Author: Madison Wozniak

Project Description

This project explores fod affordability inequalities among women-headed households in California using data-driven insights from machine learning models. The primary goal is to predict affordability ratios using features related to annual income, family demographics, and regional data. Additionally, the project includes anomaly detection to identify unique cases and SHAP analysis for feature interpretability.

Key objectives:

  • Understand the relationship between affordability, income, and demographics.

  • Build and evaluate machine learning models to predict affordability.

  • Interpret model results using SHAP values to identify key features.

  • Detect anomalies in the data to highlight outliers and unique subgroups.

  • The final report, along with the supporting code is included in this repo and provides insights into affordabiility disparities and offers actionable recommendations for future work and policy interventions.

Overview of Results

Key Findings:

  1. XGBoost as the Best Model:

    XGBoost outperformed other models, achieving the lowest rMSE score and demonstrating strong generalization capabilities. Hyperparameter tuning improved performance further.
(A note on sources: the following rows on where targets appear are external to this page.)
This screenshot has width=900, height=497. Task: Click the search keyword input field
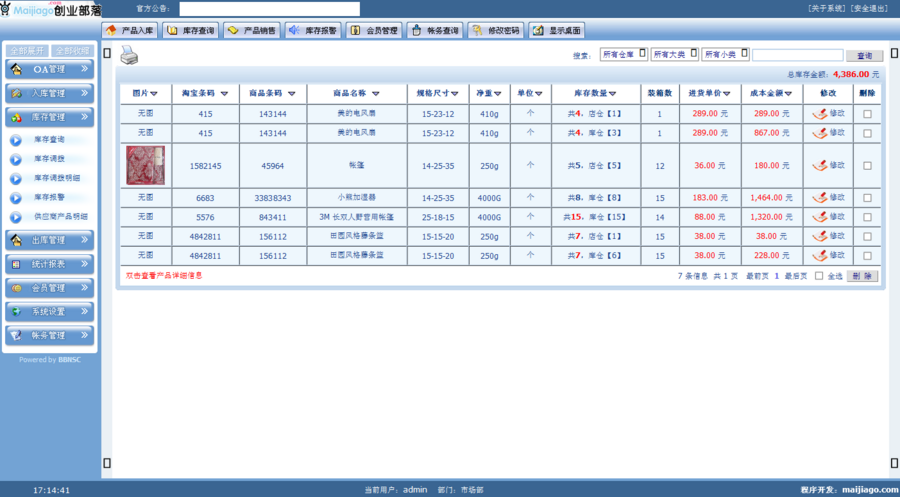[797, 55]
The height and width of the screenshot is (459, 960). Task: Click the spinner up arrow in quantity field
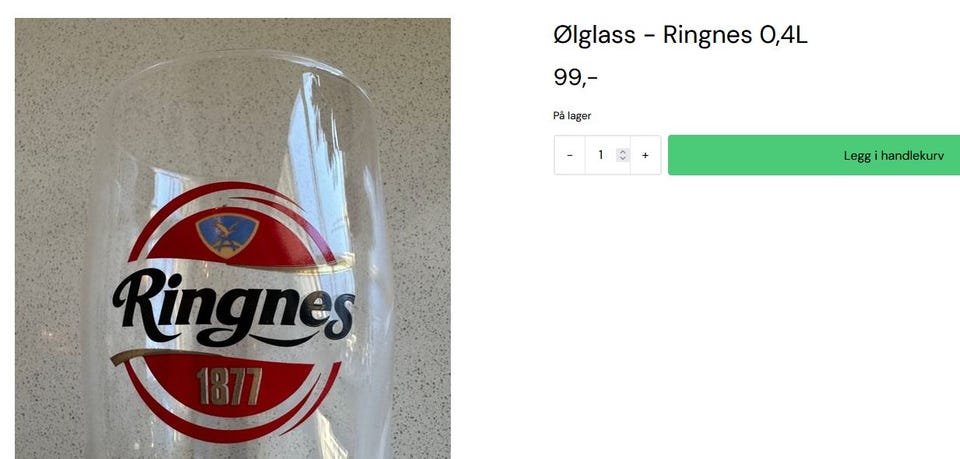[623, 152]
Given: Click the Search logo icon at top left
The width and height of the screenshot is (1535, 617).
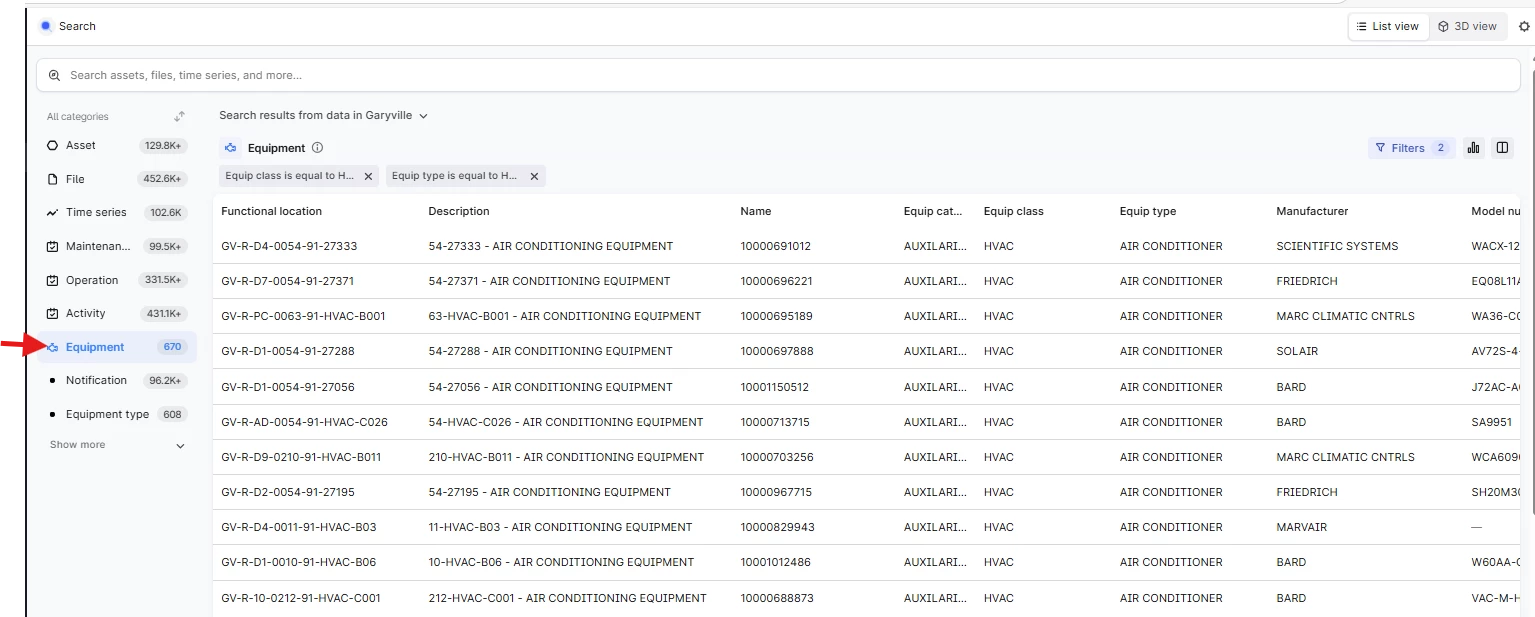Looking at the screenshot, I should tap(46, 26).
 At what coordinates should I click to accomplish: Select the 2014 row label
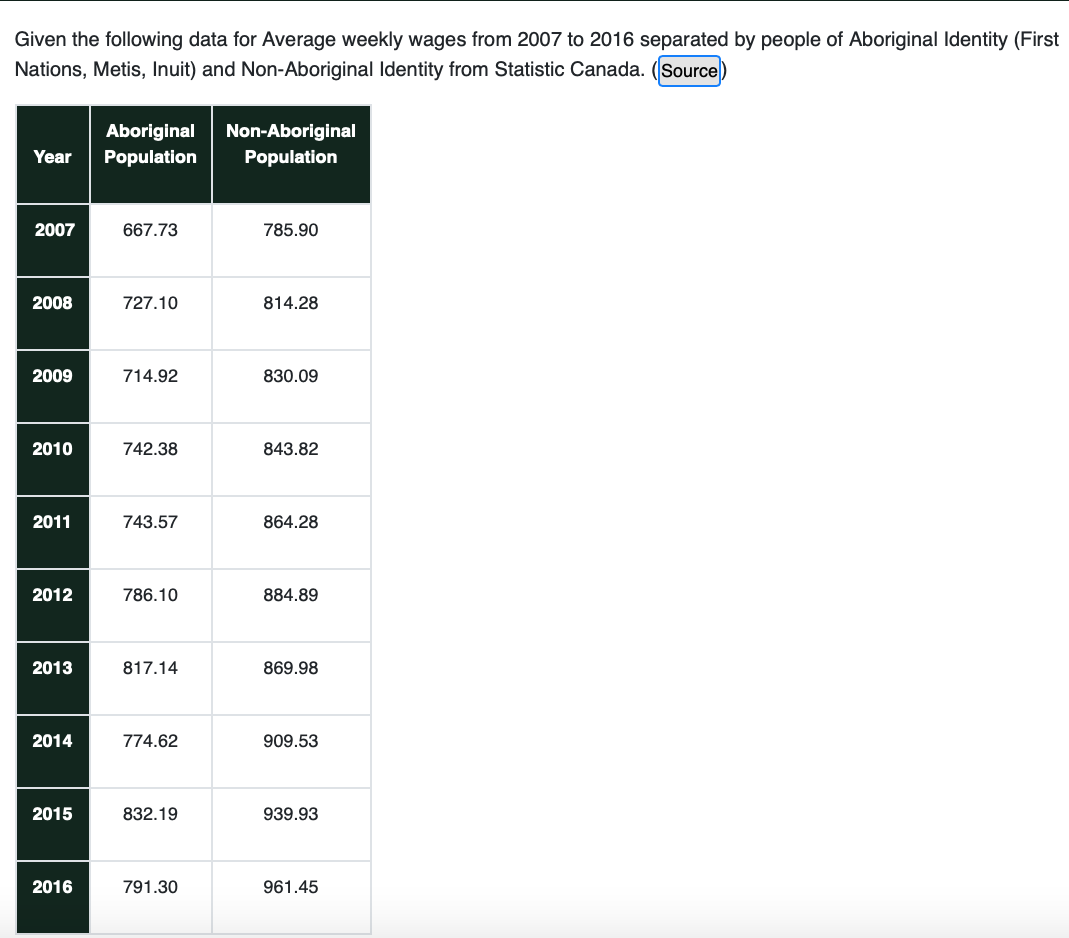coord(51,740)
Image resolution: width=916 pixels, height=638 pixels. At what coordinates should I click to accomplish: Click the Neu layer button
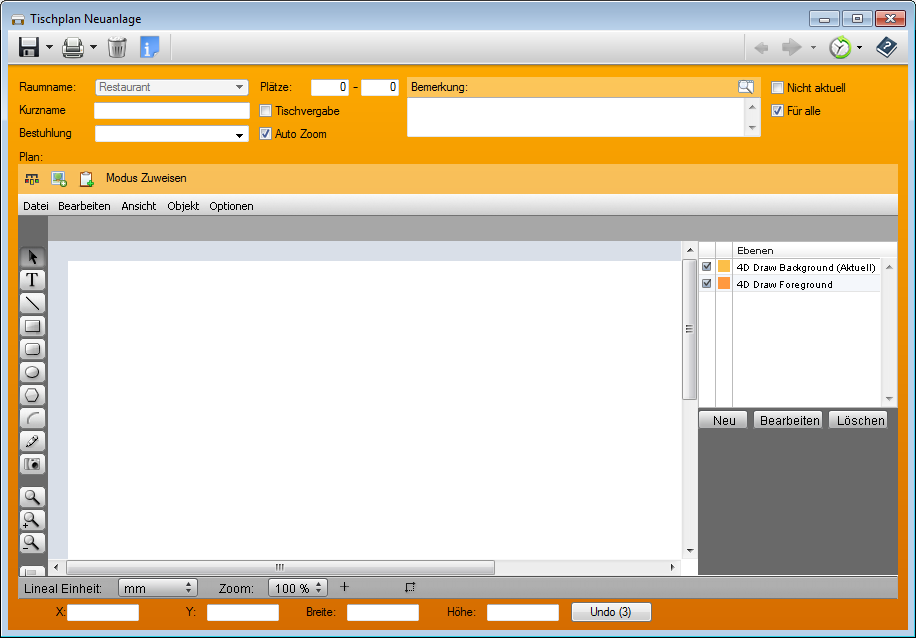(x=724, y=420)
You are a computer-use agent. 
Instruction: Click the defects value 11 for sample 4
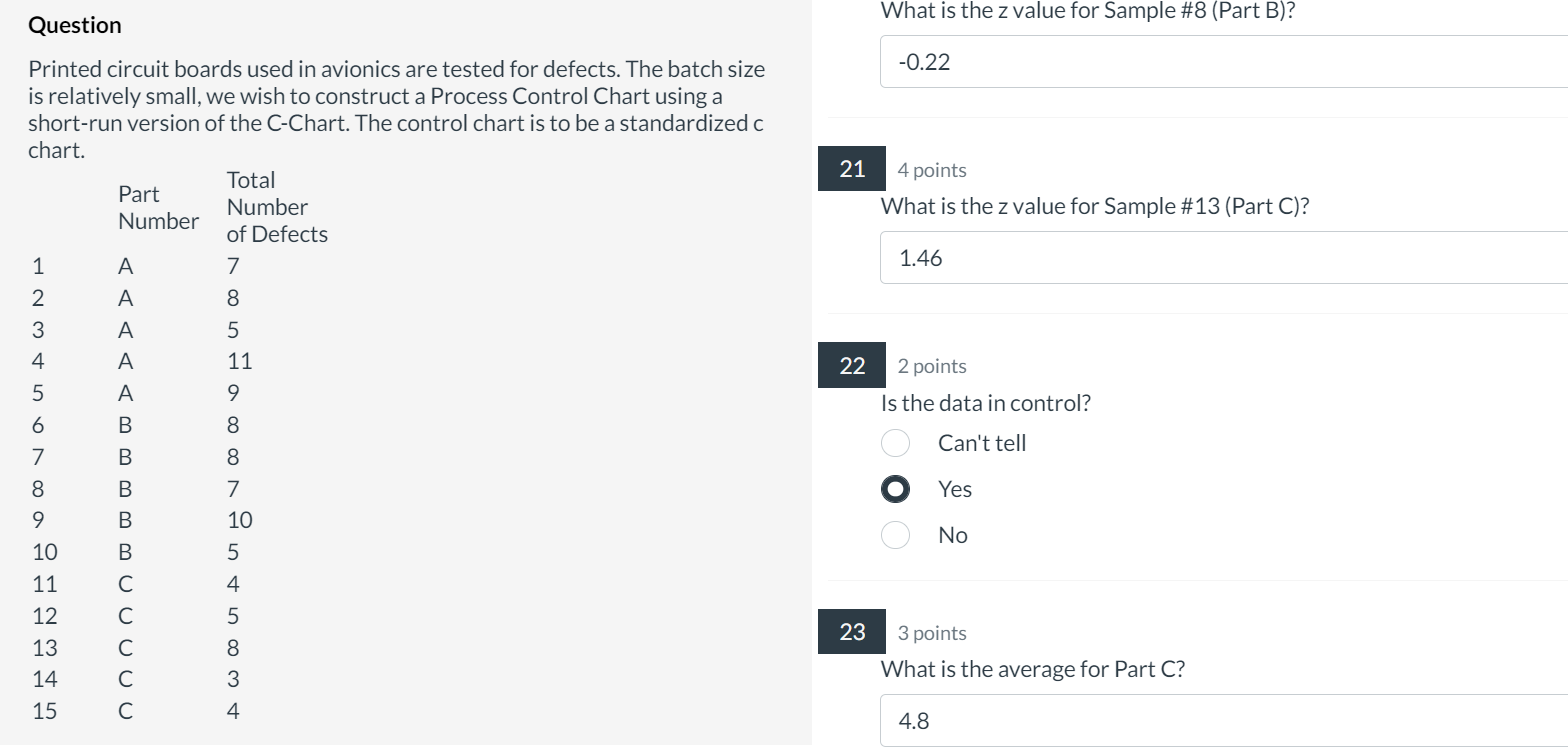239,361
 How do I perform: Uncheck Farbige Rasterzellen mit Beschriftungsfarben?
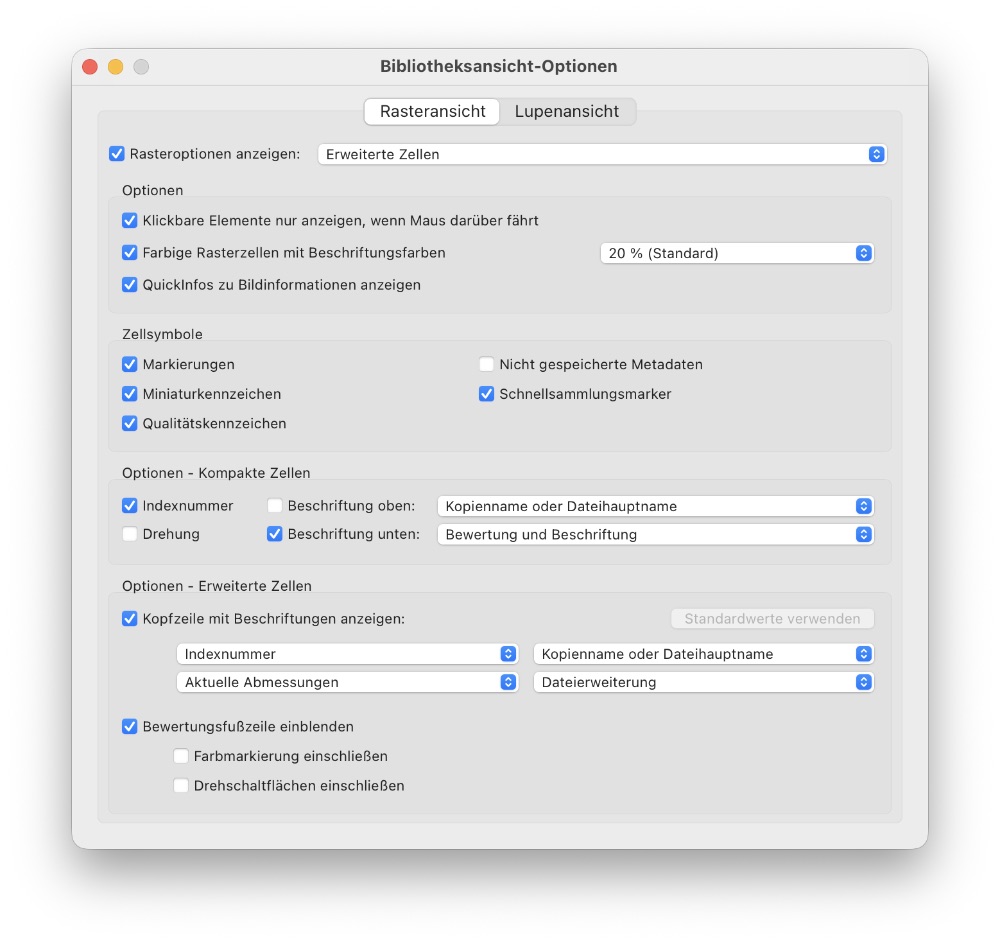(x=130, y=253)
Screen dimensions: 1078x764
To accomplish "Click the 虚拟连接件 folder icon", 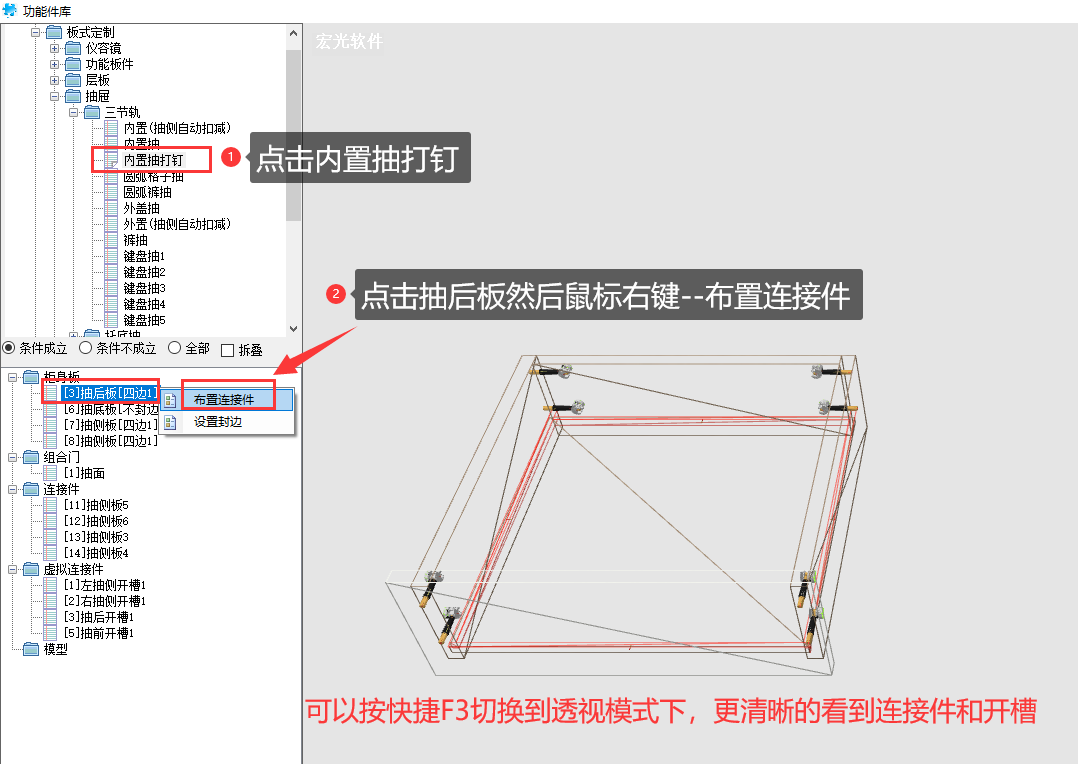I will [x=31, y=569].
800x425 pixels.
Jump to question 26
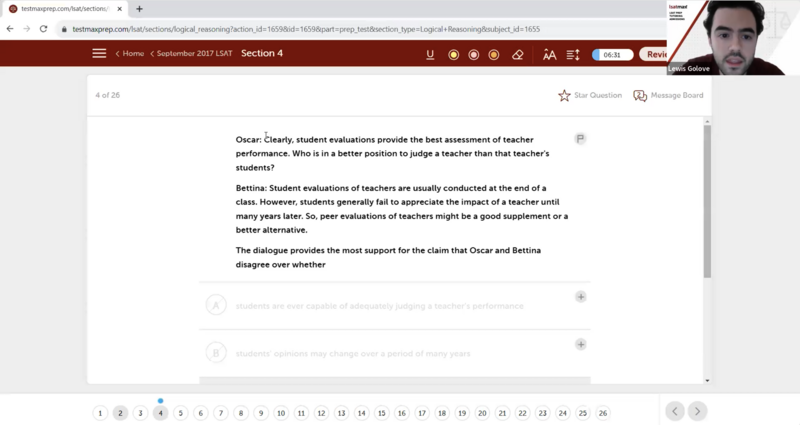click(x=603, y=413)
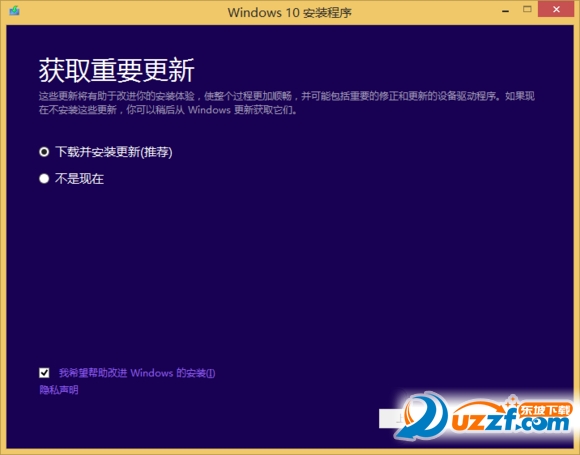
Task: Open the 隐私声明 link
Action: tap(59, 390)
  2. Feature Interpretability with SHAP:

    Key features influencing affordability include median_income and different geographic locations.

    SHAP visualizations provided insights into individual predictions and global feature importance.

  3. Anomaly Detection:

    Identified income outliers and subgroups with unique affordability patterns, offering actionable insights into economic disparities.

  4. Dimension Reduction:

    PCA revealed that most of the dataset's variance could be explained with a reduced set of components, aiding in model simplification and visualization.

Navigating this Repo

    ├── code/                        # Python scripts for data processing, modeling, and analysis
    │   ├── EDA.ipynb                # Code for exploratory data analysis
    │   ├── working_income.ipynb     # feature engineering, model selection
    │   ├── selected_model.ipynb     # XGBoost, SHAP, Cluster analysis, dimension reduction 
    |   |── final_data.csv           # data without any identifying features
    ├── plots/                       # Saved visualizations (e.g., SHAP, PCA, UMAP)
    ├── reports/                     # Reports from entire project process
    |   |── final_report.md          # Full report in Markdown format
    |   |──final_report.pdf          # Full report pdf
    |   |── Midway Report.docx              
    |   |──Project Proposal.docx 
    └── README.md                    # Project overview (this file)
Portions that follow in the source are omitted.